• [Richiesta scritta a] Riscrivi la parte dei record che si apre con la riga contenente "Clothing (238, 36)" e si chiude con quella contenente "Don't Be Afraid", mettendo "Return Policy" al posto di "Exchange Policy" e lasciando tutto il resto invariato. Escludi le immagini dalla risposta.

• [Brano fornito]

___

Il capitale finanziario e l’oligarchia che lo governa, dunque, sono il frutto innanzitutto della concentrazione della produzione e della formazione di monopoli, a cui segue una vera e propria simbiosi delle banche con l’industria monopolistica. I redditi di tale capitale, concentrati in poche mani, si moltiplicano alla fondazione di ogni nuova società, all’emissione di titoli e prestiti statali. Tra le operazioni più redditizie del capitale finanziario troviamo l’emissione di titoli esteri e la speculazione fondiaria ed edilizia in territori in rapido sviluppo.

Abbiamo visto come la concentrazione monopolistica della produzione sia una condizione necessaria per il passaggio alla fase suprema del capitalismo, ovvero l’imperialismo. Prendiamo a prestito una citazione dal testo:

In generale il capitalismo ha la proprietà di staccare il possesso del capitale dall’impiego del medesimo nella produzione, di staccare il capitale liquido dal capitale industriale e produttivo, di separare il rentier, che vive soltanto del profitto tratto dal capitale liquido, dall’imprenditore e da tutti coloro che partecipano direttamente all’impiego del capitale. L’imperialismo, vale a dire l’egemonia del capitale finanziario, è quello stadio supremo del capitalismo, in cui tale separazione raggiunge dimensioni enormi. La prevalenza del capitale finanziario su tutte le rimanenti forme del capitale importa una posizione predominante del rentier e dell’oligarchia finanziaria e la selezione di pochi Stati finanziariamente più forti degli altri.”

In questo senso, Lenin sottolinea anche il carattere parassitario dell’imperialismo, e cioè la sua tendenza alla stagnazione. Tolta di mezzo la concorrenza, la necessità di sviluppo tecnico, di accrescimento e miglioramento della produzione vengono meno, a favore della messa a profitto del capitale finanziario. Cresce e si arricchisce quella classe di rentier citata da Lenin che non partecipa in alcun modo alla produzione.

 

Le peculiarità del colonialismo nell’imperialismo

Nel vecchio capitalismo si esportavano merci. Nell’imperialismo, si esportano capitali.

Nei Paesi più ricchi vi è enorme eccedenza di capitale, che naturalmente non viene impiegato per migliorare le condizioni di vita delle masse. Viene, invece, esportato all’estero, verso Paesi più poveri – dove salari bassi, terreni a buon mercato e pochi capitali contro cui concorrere garantiscono maggiori profitti, determinando al tempo stesso una maggiore redditività in patria, dal momento che i capitali che concorrono nel Paese si abbassano.

Lenin distingue tra paesi colonialisti – come l’Inghilterra, che esporta i propri capitali nelle proprie colonie – e paesi come la Francia, che esportano principalmente prestiti in Europa, come veri e propri usurai. In generale, l’esportazione di prestiti prevede sempre un tornaconto per il Paese che esporta – ad esempio, l’acquisto da parte del paese debitore di armamenti.

___

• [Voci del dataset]
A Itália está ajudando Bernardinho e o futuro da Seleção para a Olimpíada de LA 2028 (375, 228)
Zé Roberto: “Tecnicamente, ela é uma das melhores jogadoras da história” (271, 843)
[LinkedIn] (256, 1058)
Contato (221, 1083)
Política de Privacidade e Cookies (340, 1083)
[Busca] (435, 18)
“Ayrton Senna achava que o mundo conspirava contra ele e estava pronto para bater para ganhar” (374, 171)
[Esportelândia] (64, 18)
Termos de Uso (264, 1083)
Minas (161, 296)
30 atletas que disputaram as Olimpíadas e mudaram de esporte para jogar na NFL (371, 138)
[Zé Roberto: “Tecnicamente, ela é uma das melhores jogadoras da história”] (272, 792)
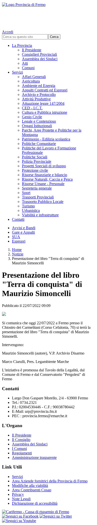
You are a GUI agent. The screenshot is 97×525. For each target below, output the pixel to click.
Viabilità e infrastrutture (40, 215)
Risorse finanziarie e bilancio (44, 175)
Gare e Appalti (23, 232)
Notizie (17, 254)
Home (17, 250)
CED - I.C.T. (32, 108)
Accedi (7, 32)
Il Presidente (31, 50)
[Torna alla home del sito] (48, 14)
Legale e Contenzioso (39, 121)
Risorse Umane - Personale (43, 184)
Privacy (18, 494)
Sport (26, 193)
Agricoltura (31, 81)
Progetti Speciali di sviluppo (44, 166)
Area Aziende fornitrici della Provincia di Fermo (50, 481)
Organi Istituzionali (37, 126)
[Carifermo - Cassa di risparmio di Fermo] (48, 512)
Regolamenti (22, 453)
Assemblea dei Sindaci (39, 59)
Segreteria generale (37, 188)
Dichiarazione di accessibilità (34, 503)
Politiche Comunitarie (39, 143)
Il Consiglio (21, 440)
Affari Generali (34, 77)
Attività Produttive (36, 99)
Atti (25, 63)
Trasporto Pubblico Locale (42, 201)
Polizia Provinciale (36, 161)
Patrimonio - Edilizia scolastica (46, 139)
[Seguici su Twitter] (56, 516)
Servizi (17, 72)
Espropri (18, 241)
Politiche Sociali (34, 157)
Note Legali (21, 499)
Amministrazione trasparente (34, 457)
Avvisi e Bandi (23, 228)
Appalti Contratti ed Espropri (44, 90)
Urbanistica (31, 210)
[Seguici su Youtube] (19, 521)
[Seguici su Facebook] (20, 516)
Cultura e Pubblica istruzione (44, 112)
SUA (16, 237)
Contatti (18, 219)
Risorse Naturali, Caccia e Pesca (47, 179)
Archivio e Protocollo (39, 94)
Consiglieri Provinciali (39, 54)
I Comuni (19, 448)
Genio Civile (32, 117)
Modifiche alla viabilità (30, 485)
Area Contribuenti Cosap (31, 490)
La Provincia (22, 45)
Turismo (28, 206)
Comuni (28, 68)
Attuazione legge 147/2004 (43, 103)
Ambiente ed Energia (38, 85)
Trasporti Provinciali (38, 197)
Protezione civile (35, 170)
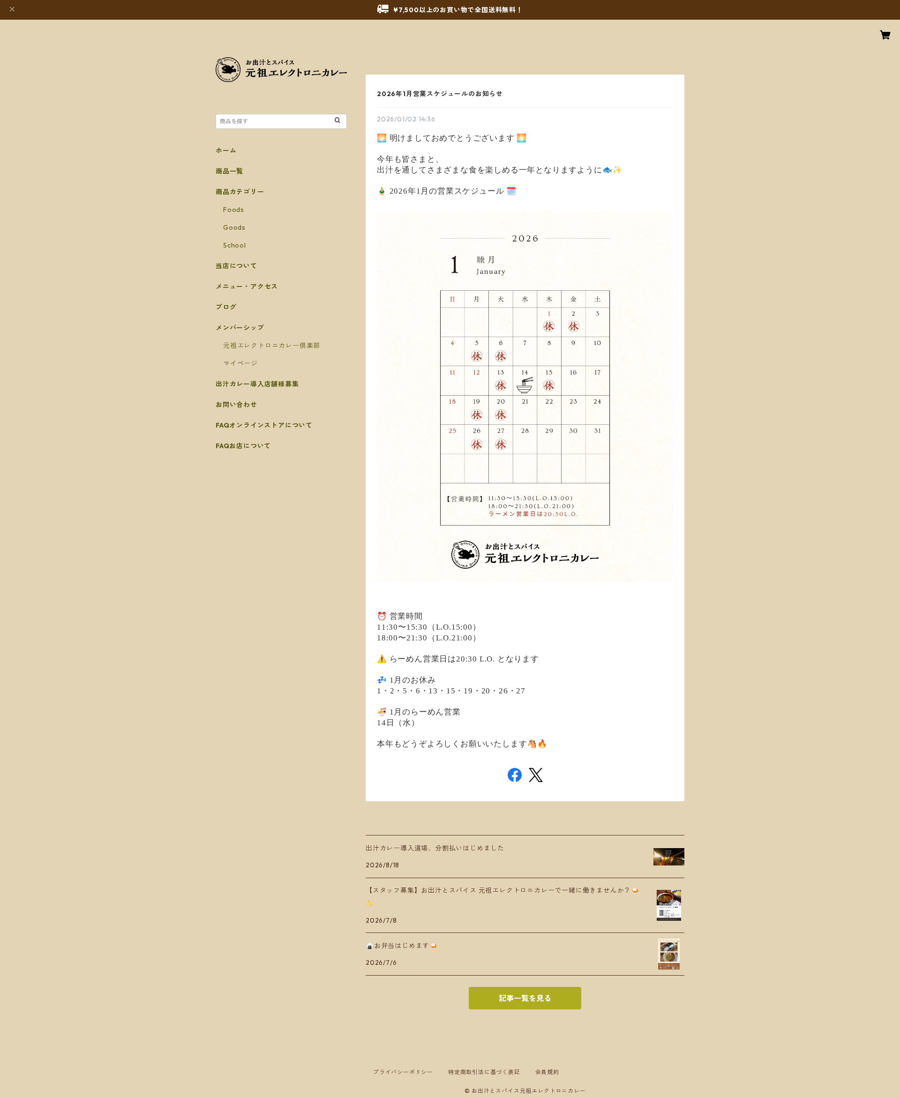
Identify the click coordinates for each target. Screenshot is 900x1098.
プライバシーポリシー (403, 1071)
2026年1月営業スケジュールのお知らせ (440, 94)
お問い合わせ (236, 404)
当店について (236, 266)
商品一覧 (229, 171)
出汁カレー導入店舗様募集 (257, 384)
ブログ (226, 307)
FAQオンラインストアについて (264, 425)
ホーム (226, 150)
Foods (233, 209)
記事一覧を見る (525, 998)
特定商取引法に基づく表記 (484, 1071)
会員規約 (547, 1071)
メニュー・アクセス (247, 286)
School (234, 245)
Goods (234, 227)
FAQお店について (243, 446)
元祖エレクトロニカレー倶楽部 (271, 345)
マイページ (240, 363)
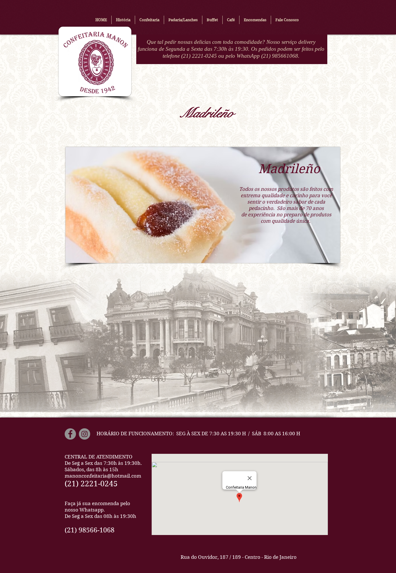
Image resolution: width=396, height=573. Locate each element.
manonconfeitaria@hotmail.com (103, 476)
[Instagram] (84, 434)
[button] (149, 20)
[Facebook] (70, 434)
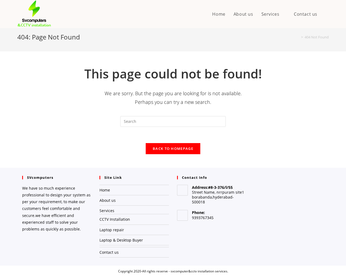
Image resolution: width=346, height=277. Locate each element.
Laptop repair (111, 229)
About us (107, 200)
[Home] (298, 37)
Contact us (109, 252)
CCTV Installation (114, 219)
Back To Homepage (173, 148)
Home (104, 190)
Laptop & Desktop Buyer (121, 240)
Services (106, 210)
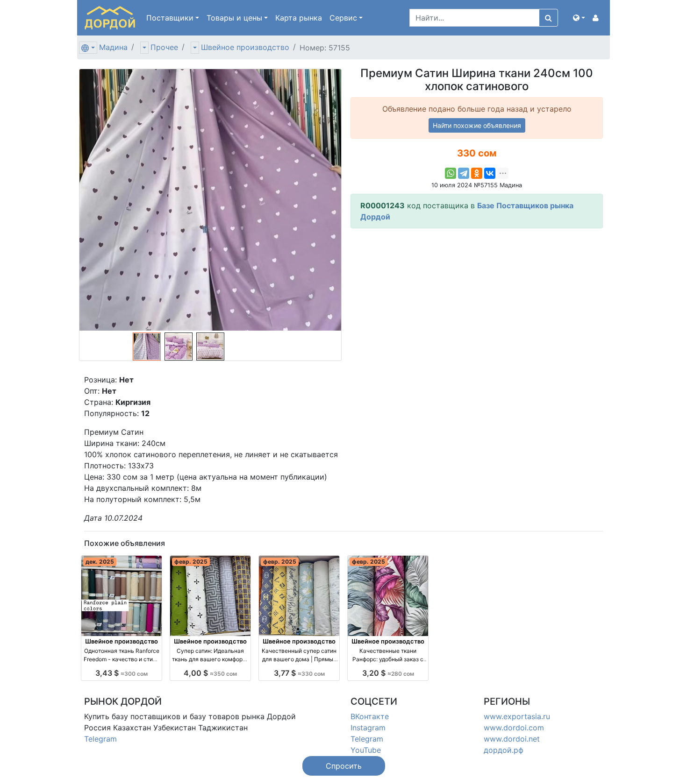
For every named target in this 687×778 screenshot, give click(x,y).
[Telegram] (463, 173)
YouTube (366, 750)
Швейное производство (245, 47)
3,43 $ (121, 673)
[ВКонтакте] (489, 173)
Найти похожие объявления (477, 125)
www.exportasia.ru (517, 716)
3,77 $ (299, 673)
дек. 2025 (100, 561)
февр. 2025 (191, 561)
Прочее (164, 47)
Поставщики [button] (169, 17)
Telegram (100, 738)
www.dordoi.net (512, 738)
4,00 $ (210, 673)
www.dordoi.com (514, 727)
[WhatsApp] (450, 173)
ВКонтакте (370, 716)
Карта (298, 17)
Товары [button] (234, 17)
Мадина (113, 47)
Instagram (368, 727)
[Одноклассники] (476, 173)
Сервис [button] (343, 17)
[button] (579, 17)
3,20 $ (388, 673)
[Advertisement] (477, 301)
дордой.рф (503, 750)
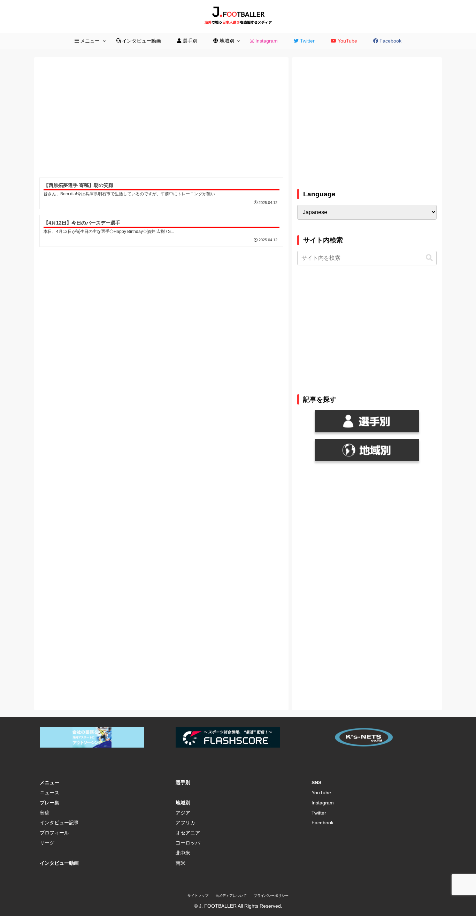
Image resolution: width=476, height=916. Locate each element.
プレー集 (49, 802)
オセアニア (188, 832)
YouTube (321, 792)
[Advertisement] (161, 118)
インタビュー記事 (59, 822)
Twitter (319, 813)
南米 (180, 863)
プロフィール (54, 832)
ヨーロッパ (188, 843)
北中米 (183, 853)
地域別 (183, 802)
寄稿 (44, 813)
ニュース (49, 792)
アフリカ (185, 822)
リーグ (47, 843)
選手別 (183, 782)
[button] (429, 258)
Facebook (322, 822)
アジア (183, 813)
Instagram (323, 802)
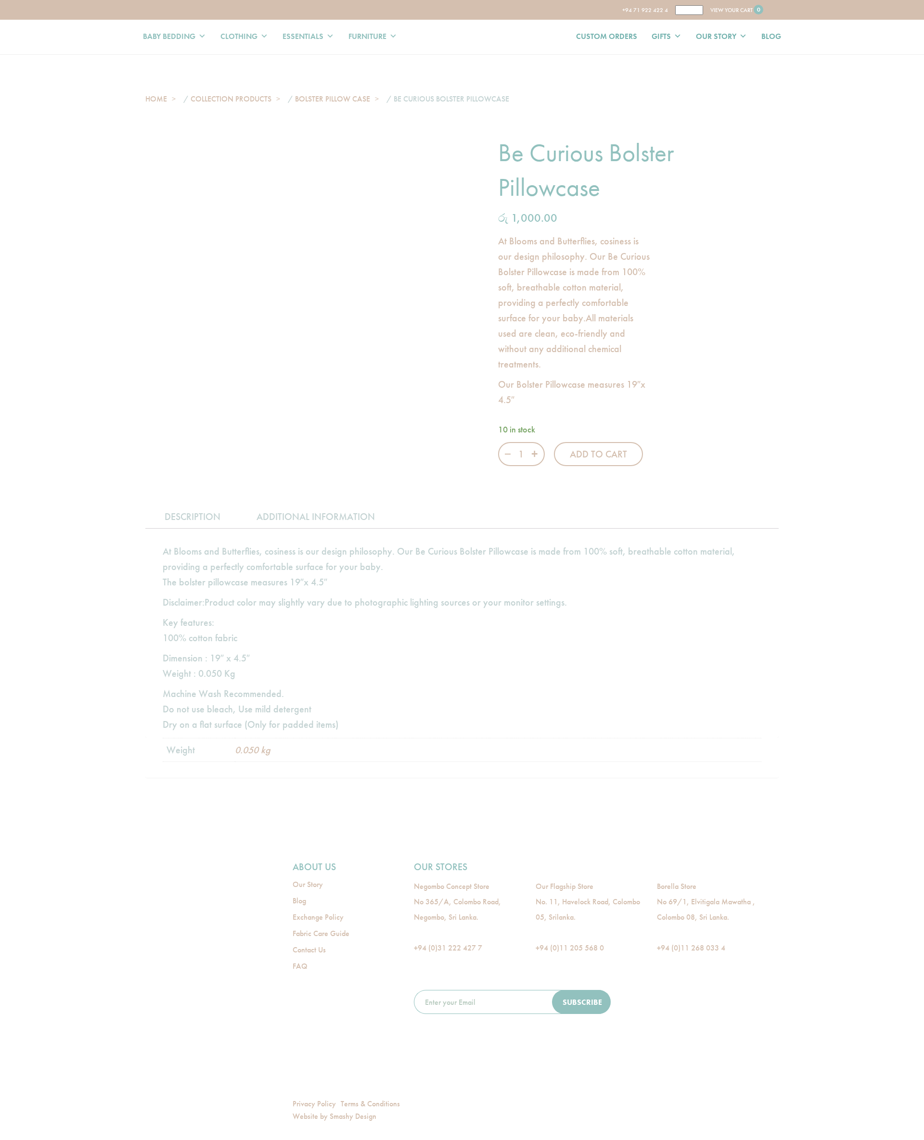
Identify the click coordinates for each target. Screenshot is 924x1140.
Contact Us (309, 950)
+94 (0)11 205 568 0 (570, 948)
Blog (299, 901)
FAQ (300, 966)
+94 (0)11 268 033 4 (691, 948)
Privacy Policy (314, 1104)
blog (771, 36)
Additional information (316, 516)
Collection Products (231, 99)
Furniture (367, 36)
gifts (661, 36)
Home (156, 99)
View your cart (734, 10)
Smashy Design (353, 1116)
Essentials (302, 36)
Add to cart (598, 454)
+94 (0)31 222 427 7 (448, 948)
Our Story (716, 36)
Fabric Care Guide (321, 933)
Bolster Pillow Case (332, 99)
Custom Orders (606, 36)
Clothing (238, 36)
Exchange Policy (318, 917)
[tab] (192, 517)
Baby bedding (169, 36)
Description (192, 516)
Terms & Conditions (370, 1104)
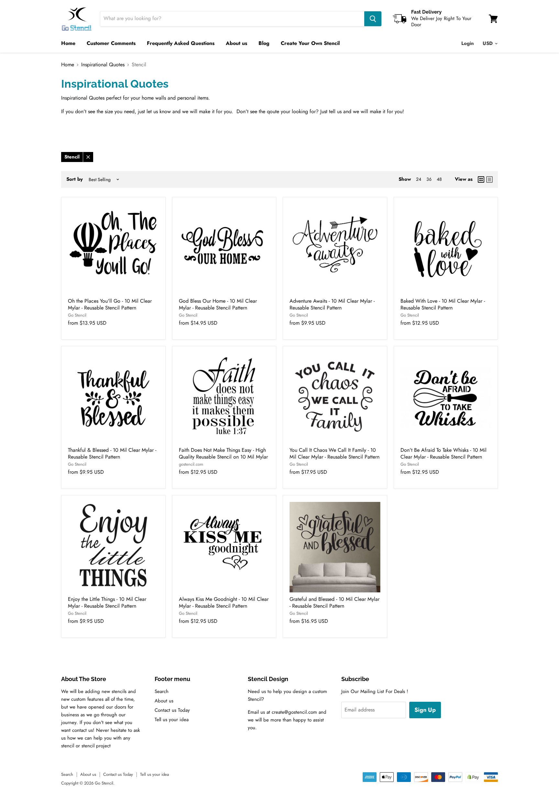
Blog (263, 43)
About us (236, 43)
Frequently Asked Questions (180, 43)
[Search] (372, 18)
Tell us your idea (172, 719)
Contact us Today (172, 710)
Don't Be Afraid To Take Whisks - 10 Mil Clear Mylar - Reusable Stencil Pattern (443, 453)
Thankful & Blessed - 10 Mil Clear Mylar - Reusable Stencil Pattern (112, 453)
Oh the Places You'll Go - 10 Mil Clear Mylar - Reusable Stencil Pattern (110, 304)
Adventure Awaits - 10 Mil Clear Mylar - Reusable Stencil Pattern (332, 304)
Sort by (74, 179)
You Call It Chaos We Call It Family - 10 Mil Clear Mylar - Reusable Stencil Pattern (334, 453)
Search (162, 691)
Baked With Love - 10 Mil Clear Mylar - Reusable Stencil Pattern (442, 304)
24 (418, 179)
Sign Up (425, 710)
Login (467, 43)
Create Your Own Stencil (310, 43)
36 (429, 179)
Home (68, 43)
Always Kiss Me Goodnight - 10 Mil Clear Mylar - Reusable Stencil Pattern (224, 602)
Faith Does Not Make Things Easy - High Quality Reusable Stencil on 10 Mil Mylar (223, 453)
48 (439, 179)
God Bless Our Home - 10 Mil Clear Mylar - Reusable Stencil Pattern (218, 304)
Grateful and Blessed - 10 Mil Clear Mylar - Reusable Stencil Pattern (334, 602)
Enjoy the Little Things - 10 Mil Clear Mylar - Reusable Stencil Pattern (107, 602)
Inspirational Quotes (103, 65)
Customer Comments (111, 43)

___

• [Richiesta scritta b] Nel brano sull'imperialismo, che cosa si esportava nel vecchio capitalismo?

• [Risposta all'esercizio a]
Clothing (238, 36)
Return Policy (318, 917)
[tab] (192, 517)
Baby bedding (169, 36)
Description (192, 516)
Terms & Conditions (370, 1104)
Blog (263, 43)
About us (236, 43)
Frequently Asked Questions (180, 43)
[Search] (372, 18)
Tell us your idea (172, 719)
Contact us Today (172, 710)
Don't Be Afraid To Take Whisks - 10 Mil Clear Mylar - Reusable Stencil Pattern (443, 453)

• [Risposta all'esercizio b] Nel vecchio capitalismo si esportavano merci.